Producing biogas from waste is a good idea. That’s why waste management companies collect the moist, organic material from the “brown” and “green” rubbish bins and transport it to the mostly municipal biogas plants. In these plants, the material is fermented at relatively high temperatures of ca. 58°C inside a robust fermenter. This process produces compost and biogas. This biogas is now supposed to be upgraded in a biogas upgrading plant in Sinsheim by means of a VORWERK membrane system.
Before the gas reaches the core of the upgrading process - the Evonik gas permeation membranes – it has to be cleaned from all micropollutants so that in the end, only methane and carbon dioxide have to be separated. This task is a hard nut to crack!
Waste gases are usually cleaned from this mix of volatile substances whose smell is reminiscent of the smell of brush cleaner by means of activated carbon. Afterwards, the gas has to be desulfurized. This method generates operating expenses of several hundred thousand Euros each year. Equipped with our experiences from previous construction projects in Uzwil and Frankfurt, we have now entered the home stretch of building a plant which can remove these volatile substances in a different way which is considerably more economic.
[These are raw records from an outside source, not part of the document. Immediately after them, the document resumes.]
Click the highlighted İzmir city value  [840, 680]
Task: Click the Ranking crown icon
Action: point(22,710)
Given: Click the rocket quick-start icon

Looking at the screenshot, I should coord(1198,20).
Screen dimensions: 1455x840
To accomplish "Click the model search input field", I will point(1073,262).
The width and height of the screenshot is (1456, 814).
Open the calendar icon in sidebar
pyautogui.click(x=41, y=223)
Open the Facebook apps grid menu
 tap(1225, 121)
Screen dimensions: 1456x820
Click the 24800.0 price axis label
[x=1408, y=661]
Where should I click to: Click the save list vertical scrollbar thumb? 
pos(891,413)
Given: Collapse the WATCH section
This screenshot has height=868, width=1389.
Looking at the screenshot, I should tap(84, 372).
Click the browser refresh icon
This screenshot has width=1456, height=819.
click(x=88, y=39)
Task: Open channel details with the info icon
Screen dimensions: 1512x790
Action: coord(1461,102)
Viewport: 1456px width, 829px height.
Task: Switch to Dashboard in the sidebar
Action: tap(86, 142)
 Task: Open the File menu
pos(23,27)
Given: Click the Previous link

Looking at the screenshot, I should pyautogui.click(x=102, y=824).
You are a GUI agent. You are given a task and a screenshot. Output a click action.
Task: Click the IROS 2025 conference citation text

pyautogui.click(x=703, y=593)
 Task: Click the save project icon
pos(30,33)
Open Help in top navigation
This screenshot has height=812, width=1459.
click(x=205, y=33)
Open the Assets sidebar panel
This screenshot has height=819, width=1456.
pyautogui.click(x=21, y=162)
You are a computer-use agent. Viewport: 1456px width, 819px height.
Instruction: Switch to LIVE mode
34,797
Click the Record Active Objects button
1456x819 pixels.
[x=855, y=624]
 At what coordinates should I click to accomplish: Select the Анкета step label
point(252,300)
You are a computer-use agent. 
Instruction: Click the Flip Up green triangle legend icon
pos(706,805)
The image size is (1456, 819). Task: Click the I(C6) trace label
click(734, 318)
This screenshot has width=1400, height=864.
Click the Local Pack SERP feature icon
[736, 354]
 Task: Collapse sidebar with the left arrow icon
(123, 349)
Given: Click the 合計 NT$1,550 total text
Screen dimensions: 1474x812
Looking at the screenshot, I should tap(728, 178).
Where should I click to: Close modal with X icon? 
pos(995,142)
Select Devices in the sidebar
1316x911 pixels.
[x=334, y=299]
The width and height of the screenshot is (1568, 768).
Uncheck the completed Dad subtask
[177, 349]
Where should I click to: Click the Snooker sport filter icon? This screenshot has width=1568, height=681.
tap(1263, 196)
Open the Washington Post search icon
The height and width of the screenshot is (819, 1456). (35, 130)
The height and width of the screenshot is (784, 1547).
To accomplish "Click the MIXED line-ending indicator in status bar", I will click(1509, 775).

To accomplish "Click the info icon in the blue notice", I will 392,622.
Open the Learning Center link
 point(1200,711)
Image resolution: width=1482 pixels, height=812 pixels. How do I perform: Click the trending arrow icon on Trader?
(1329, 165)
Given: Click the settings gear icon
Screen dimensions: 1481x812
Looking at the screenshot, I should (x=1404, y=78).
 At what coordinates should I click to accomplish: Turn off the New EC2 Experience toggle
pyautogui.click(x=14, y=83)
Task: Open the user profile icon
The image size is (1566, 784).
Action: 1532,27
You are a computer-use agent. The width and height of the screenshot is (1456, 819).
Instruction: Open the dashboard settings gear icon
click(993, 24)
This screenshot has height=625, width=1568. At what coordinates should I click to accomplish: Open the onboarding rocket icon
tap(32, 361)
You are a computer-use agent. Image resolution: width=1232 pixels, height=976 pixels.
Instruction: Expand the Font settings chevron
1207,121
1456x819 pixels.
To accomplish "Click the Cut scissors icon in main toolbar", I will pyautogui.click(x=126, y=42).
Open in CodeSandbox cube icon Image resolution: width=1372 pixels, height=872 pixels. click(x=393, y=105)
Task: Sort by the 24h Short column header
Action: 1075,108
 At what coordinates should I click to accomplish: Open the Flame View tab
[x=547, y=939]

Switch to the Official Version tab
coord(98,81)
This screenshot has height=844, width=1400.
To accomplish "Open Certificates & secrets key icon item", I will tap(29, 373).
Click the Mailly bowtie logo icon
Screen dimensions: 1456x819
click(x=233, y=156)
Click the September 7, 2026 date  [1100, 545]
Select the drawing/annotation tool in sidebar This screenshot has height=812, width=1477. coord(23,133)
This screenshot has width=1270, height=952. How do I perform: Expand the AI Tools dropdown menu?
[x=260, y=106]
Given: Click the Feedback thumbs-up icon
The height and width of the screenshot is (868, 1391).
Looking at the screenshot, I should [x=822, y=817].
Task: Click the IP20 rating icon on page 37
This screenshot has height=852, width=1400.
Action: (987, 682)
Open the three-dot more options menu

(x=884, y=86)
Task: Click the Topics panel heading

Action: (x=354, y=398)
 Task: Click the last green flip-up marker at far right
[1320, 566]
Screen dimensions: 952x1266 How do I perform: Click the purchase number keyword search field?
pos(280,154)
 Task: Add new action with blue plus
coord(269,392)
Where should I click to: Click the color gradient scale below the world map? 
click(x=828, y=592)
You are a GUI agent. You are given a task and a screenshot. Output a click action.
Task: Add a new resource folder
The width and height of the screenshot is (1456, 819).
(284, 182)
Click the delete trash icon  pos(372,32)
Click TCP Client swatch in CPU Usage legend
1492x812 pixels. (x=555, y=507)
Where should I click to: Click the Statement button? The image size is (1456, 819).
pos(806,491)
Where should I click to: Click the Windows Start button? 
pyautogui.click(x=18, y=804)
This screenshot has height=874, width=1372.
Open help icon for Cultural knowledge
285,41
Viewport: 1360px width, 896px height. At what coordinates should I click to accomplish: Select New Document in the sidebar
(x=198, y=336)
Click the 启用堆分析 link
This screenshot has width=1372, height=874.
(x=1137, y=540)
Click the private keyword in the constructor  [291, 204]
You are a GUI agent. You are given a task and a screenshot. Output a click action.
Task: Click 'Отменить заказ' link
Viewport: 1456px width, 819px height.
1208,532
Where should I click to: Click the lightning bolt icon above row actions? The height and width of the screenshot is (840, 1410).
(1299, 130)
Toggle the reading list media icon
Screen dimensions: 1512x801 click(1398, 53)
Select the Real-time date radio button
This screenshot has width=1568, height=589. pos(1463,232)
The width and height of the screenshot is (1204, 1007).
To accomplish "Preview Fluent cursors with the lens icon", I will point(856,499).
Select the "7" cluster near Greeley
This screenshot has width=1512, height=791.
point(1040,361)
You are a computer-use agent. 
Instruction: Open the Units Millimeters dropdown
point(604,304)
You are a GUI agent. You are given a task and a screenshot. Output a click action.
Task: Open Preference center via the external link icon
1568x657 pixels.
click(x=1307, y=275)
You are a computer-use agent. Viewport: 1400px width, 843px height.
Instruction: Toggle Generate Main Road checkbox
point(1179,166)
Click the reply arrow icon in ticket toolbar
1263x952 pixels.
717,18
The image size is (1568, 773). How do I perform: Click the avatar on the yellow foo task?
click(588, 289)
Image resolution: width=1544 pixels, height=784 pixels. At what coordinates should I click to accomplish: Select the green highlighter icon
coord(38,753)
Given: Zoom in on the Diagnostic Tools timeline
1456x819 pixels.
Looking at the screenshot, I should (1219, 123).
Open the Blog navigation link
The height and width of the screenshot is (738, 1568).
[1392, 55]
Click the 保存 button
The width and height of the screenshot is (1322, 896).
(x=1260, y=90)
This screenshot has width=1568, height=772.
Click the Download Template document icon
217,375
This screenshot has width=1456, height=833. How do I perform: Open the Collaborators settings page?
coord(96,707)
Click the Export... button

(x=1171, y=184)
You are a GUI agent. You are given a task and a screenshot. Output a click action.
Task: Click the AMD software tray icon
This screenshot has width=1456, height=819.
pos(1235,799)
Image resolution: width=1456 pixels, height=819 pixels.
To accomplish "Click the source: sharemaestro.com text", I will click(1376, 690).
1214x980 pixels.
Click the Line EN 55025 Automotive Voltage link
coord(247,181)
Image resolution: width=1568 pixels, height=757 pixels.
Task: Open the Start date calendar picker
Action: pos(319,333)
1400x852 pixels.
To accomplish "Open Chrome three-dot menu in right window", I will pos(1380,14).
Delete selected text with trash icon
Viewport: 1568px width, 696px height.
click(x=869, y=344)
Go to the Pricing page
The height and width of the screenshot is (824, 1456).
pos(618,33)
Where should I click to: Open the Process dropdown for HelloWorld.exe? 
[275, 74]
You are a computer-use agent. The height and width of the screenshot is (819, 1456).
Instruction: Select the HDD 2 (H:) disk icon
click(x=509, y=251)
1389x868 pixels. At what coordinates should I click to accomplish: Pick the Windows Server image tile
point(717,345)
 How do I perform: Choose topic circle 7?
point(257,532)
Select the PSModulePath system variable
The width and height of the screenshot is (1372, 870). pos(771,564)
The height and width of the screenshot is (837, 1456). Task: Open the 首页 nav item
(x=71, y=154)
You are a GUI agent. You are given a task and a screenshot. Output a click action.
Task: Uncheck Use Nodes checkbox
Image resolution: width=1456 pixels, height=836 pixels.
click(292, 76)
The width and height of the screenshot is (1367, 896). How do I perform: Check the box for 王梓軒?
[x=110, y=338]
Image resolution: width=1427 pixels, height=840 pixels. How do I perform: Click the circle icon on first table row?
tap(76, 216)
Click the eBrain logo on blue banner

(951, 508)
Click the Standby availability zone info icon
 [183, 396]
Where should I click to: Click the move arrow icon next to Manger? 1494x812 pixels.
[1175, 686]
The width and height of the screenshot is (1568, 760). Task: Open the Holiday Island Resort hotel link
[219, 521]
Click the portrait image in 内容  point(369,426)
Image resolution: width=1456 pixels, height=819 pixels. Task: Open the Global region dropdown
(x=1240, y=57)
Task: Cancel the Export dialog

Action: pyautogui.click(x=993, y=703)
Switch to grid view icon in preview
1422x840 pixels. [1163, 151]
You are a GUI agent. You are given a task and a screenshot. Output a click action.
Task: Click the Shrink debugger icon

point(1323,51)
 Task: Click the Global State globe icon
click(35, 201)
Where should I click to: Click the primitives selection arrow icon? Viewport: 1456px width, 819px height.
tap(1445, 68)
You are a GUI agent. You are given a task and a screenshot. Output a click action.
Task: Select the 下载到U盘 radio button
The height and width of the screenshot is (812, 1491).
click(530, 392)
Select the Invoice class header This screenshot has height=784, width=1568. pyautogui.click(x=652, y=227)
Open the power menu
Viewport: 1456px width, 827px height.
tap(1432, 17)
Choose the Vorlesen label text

The scope of delivery essentially includes a gas tank with a size of 5000 m³ which buffers difference quantities, a pre-purification with activated carbon, a screw-type compressor by means of which the biogas reaches an overpressure of 13 bar, a cleaning and filtering process which binds and separates the volatile substances as well as a membrane which concentrates the biomethane into a form that can be fed into the network.
This whole process is taking place on a sloping ground in Sinsheim on which the construction of the biogas plant is currently taking place. Furthermore, there is an already existing biomass heating plant which is used as a control center.